My next exhibition will combine my conceptual nature-influenced photographs with documentation of my ancestors' maritime activities, Lyngør's history and portraits of the island community's last permanent residents. The aim is to visualize connections between generations, knowledge sharing and inheritance, social development - as well as how the footprint we leave; is influenced or dependent on external forces.

All my ancestors were shipmasters. My great-grandfather drowned at sea, just outside Lyngør. On the 9th of April 1940, the day Germany invaded Norway, my grandfather mustered on a ship in Los Angeles. M/S Romulus was incorporated in the merchant fleet, and they transported iron ore for arms production from Lima, Peru to LA. He mustered out in Lima in 1941 to work for a mining company in the Andes, and later he became the skipper of a yacht, in Callao. My grandfather could not return to Lyngør until 1946, leaving my grandmother waiting for 9 years.

The images where I let go of control and let nature influence the process, will be juxtaposed by the documentation of large processes that are beyond individual control. This contradiction can shed light on challenges around climate change, and open up discussions that put both scientific, social, political and cultural issues on the agenda.

When my exhibition ‘Time by the Sea‘ opened in 2021, it was Dag O. Hessen, professor in biology and writer, who gave the opening speech. In it, the environment and climate debate were a common thread, and Hessen pointed out that it is the sea we will live off after our short oil intermezzo is over. In order to create greater awareness and engagement around the debates, he believed that the role of art is essential:

"Must art be legitimized by its usefulness? I do not think so, in the same way that research does not have to legitimize itself by its immediate and concrete utility value. But still, it is clear that art and science can be united, perhaps should also be united, now that our future is at stake. Research may involve one half of the brain, but art is needed to engage the other. Man is a visual animal, and the great environmental battles can only be won by engaging both halves of the brain."

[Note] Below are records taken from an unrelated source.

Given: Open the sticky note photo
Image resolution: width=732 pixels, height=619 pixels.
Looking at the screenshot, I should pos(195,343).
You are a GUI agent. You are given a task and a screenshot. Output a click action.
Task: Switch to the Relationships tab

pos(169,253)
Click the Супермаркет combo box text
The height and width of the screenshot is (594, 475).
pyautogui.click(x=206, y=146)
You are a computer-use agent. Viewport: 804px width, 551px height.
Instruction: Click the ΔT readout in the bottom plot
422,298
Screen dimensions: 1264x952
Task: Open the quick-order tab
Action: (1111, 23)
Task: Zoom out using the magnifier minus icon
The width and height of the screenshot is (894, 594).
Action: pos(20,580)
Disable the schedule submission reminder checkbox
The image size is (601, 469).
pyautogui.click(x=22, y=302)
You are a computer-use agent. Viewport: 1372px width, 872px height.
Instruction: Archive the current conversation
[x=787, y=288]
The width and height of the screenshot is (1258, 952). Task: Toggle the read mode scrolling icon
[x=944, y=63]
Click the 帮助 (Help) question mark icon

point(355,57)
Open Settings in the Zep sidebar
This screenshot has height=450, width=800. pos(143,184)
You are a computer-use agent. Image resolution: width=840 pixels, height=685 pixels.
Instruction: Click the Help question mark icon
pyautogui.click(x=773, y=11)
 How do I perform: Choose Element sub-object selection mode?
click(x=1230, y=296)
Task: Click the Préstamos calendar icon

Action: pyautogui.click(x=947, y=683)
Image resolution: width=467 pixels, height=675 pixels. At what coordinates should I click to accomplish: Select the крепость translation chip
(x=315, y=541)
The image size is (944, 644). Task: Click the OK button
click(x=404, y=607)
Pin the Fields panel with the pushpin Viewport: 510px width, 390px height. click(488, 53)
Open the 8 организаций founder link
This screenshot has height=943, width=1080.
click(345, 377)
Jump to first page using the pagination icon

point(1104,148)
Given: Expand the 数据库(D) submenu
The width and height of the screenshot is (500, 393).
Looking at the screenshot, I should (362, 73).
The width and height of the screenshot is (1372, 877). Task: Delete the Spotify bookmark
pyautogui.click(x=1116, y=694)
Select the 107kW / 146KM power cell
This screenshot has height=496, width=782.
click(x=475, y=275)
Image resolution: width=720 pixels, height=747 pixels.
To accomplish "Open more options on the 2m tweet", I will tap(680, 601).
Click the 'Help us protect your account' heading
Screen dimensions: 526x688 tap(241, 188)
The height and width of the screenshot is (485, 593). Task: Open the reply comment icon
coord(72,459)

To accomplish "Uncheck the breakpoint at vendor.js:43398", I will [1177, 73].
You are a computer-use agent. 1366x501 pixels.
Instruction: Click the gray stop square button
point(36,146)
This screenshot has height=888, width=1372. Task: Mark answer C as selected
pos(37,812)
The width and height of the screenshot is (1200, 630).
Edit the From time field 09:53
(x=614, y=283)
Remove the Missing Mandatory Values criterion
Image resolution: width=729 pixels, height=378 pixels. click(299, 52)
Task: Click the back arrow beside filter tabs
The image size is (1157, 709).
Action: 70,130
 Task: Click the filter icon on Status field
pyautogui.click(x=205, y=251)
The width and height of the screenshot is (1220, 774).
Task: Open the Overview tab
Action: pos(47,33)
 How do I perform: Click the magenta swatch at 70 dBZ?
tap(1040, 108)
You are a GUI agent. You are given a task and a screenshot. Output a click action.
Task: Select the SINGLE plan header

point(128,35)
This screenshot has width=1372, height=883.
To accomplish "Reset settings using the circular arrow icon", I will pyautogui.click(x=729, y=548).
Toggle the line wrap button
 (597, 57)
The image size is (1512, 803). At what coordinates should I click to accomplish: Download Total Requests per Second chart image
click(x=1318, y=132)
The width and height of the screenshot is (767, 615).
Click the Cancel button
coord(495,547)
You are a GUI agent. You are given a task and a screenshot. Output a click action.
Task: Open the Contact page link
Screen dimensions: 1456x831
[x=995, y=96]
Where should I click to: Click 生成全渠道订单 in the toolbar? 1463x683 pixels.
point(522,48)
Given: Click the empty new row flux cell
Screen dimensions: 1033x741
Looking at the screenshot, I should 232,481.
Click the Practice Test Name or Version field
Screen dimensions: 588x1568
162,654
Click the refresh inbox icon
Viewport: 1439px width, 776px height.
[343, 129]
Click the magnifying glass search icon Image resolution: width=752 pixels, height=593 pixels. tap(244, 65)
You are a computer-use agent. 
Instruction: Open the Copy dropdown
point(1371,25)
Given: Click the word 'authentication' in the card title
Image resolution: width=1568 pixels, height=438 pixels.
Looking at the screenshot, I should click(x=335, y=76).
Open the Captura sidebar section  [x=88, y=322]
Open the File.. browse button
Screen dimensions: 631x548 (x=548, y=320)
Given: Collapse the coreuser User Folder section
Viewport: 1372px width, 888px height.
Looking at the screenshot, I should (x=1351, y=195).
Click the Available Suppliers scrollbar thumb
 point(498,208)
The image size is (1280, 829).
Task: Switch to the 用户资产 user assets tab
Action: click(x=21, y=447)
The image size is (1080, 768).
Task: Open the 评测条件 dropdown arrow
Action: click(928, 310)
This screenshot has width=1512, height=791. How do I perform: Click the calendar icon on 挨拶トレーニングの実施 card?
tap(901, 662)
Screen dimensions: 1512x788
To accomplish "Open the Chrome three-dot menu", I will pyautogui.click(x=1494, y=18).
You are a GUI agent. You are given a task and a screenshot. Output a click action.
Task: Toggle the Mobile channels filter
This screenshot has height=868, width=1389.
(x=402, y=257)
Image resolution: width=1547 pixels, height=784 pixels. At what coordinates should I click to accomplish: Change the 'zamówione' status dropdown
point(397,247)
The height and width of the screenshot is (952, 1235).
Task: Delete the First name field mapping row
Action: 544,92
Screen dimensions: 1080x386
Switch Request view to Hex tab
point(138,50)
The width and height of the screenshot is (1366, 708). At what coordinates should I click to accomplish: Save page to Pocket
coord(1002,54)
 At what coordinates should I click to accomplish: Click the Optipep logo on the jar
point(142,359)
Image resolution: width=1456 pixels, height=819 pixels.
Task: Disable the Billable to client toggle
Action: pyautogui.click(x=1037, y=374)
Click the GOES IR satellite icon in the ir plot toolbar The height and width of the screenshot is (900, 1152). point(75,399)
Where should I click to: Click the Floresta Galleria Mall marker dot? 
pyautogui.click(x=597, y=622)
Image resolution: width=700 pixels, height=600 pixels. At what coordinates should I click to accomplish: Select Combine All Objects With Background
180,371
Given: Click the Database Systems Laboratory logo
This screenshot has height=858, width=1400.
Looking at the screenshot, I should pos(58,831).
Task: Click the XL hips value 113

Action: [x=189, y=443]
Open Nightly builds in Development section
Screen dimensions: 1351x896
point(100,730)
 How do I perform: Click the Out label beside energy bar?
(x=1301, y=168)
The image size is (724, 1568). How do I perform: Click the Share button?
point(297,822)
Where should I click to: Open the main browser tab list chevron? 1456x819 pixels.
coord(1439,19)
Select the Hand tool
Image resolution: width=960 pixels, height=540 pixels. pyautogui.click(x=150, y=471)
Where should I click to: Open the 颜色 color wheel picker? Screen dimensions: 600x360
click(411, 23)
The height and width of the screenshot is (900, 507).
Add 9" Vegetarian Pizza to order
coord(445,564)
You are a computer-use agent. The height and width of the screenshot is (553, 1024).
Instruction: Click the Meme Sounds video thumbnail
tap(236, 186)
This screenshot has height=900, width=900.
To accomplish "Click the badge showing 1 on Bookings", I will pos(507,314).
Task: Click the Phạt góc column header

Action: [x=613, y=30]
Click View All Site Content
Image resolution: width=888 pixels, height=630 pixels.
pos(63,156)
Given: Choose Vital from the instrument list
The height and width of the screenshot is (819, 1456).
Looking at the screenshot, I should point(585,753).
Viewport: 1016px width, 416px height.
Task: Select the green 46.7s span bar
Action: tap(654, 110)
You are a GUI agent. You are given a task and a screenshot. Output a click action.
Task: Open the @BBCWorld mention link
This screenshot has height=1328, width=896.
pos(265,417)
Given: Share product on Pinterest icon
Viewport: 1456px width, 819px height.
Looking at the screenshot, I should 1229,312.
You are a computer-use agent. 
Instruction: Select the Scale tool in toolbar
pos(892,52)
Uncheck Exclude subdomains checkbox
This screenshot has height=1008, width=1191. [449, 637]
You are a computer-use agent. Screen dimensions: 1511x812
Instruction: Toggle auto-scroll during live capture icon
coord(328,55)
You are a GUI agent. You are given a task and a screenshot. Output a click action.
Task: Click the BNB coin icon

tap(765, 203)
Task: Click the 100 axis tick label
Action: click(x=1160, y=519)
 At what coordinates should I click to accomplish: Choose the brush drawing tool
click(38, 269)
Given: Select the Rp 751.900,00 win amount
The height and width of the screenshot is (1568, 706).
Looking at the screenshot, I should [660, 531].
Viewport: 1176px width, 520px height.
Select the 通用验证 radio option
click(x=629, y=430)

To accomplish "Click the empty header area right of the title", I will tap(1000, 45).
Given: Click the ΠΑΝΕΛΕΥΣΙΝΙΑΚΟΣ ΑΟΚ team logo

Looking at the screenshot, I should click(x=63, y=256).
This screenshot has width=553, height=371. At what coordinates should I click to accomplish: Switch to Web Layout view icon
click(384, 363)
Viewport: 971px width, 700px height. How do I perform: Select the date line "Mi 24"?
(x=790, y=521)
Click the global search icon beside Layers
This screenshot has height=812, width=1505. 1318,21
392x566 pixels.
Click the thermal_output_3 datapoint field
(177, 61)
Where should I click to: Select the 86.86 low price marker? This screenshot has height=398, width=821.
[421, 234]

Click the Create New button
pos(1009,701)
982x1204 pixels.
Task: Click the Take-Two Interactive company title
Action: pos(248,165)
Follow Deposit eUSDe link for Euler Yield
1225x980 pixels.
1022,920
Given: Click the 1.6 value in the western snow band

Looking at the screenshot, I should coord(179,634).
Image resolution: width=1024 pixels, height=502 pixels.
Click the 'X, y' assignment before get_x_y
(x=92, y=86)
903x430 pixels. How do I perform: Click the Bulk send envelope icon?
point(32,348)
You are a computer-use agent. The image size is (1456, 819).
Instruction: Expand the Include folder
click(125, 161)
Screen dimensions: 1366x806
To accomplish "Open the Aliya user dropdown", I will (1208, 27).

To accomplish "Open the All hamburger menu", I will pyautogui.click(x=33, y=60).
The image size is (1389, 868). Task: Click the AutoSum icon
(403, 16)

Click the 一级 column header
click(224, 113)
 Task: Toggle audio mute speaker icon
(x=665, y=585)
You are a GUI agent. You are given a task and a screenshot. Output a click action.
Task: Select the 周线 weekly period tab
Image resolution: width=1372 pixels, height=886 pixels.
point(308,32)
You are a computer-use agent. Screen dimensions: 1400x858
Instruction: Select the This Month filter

I am originally trained as an art director from Westerdals, has studied at Oslo Fotokunstskole and assisted the photographer Dag Alveng. With pictures from an Atlantic circumnavigation in a pilot cutter from 1894, I made my debut in 2009. Last year, I was purchased by Norway's national museum of photography (Preus), last autumn I participated in a group exhibition at the Flowers Gallery in London, and this spring I had a solo exhibition in Venice. My work has also been shown in Boston, Paris, New York, Los Angeles and Vancouver, among others. The New Yorker, Harper's Magazine, D2 and Dagbladet Magasinet have written about my work.